Der Erzbischof der Evangelisch-Lutherischen Kirche in Russland (ELKR), der 39jährige in Wladiwostok geborene Dietrich Brauer, der jüngst nach Deutschland ausgereist ist, hat der „NG“ versichert, dass er weiterhin die religiöse Organisation leite. Freilich wisse er nicht, wann er in die Russische Föderation zurückkehren werde.

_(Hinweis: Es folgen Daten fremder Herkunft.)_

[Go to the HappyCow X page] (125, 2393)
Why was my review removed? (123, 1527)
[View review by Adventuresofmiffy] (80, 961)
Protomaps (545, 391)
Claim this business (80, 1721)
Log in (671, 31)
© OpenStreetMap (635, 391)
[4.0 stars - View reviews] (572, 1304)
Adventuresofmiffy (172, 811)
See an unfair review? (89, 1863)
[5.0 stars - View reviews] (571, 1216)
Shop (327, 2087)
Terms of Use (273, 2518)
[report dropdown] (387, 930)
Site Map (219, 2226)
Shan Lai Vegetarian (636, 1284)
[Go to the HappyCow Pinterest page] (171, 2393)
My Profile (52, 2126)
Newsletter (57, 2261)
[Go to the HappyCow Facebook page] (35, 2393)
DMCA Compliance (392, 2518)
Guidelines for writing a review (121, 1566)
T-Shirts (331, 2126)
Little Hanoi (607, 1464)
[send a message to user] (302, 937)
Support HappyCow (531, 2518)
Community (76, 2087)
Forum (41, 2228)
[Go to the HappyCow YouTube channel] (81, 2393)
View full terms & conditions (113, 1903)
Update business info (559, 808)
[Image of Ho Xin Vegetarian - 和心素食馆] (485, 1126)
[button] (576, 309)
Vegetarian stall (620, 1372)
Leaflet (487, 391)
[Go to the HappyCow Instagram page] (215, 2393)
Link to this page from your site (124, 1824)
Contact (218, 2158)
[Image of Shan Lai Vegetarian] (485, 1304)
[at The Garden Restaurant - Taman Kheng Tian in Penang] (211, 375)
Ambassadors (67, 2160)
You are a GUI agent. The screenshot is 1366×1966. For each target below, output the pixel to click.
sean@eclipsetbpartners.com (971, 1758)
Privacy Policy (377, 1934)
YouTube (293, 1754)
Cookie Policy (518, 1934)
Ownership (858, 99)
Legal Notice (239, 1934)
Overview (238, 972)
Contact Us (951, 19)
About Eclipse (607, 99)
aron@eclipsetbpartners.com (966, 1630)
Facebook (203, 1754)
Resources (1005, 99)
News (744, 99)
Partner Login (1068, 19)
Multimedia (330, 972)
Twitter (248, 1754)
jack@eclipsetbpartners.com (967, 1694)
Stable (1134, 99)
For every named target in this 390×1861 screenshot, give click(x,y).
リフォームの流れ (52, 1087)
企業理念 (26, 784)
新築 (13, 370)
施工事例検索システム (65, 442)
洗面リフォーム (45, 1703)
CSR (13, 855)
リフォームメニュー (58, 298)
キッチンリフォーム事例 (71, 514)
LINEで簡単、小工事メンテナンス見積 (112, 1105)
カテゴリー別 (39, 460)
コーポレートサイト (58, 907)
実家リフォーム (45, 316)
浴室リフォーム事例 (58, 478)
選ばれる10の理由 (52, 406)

Vorerst hat der Erzbischof das Schicksal der ELKR in „Gottes Hände“ gelegt und ihre Leitung seinem Stellvertreter zeitweilig anvertraut.

Vor einiger Zeit war bekannt geworden, dass Erzbischof Dietrich Brauer Russland mit seiner Familie verlassen hatte. Angefunden hat er sich in Deutschland, wo er der Internetseite der Prälatur Reutlingen der Evangelischen Landeskirche in Württemberg ein Interview gewährte (https://www.gustav-adolf-werk.de/nachrichten/russland-deutschland-interview-mit-erzbischof-dietrich-brauer.html). Der lutherische Hierarch teilte mit, dass er mit dem Geschehen in der Russischen Föderation nach Beginn der militärischen Sonderoperation in der Ukraine nicht einverstanden sei. Später nahm Brauer an einem ökumenischen Gottesdienst im Berliner Dom teil, bei dem Vertreter unterschiedlicher Konfessionen zum Frieden aufriefen.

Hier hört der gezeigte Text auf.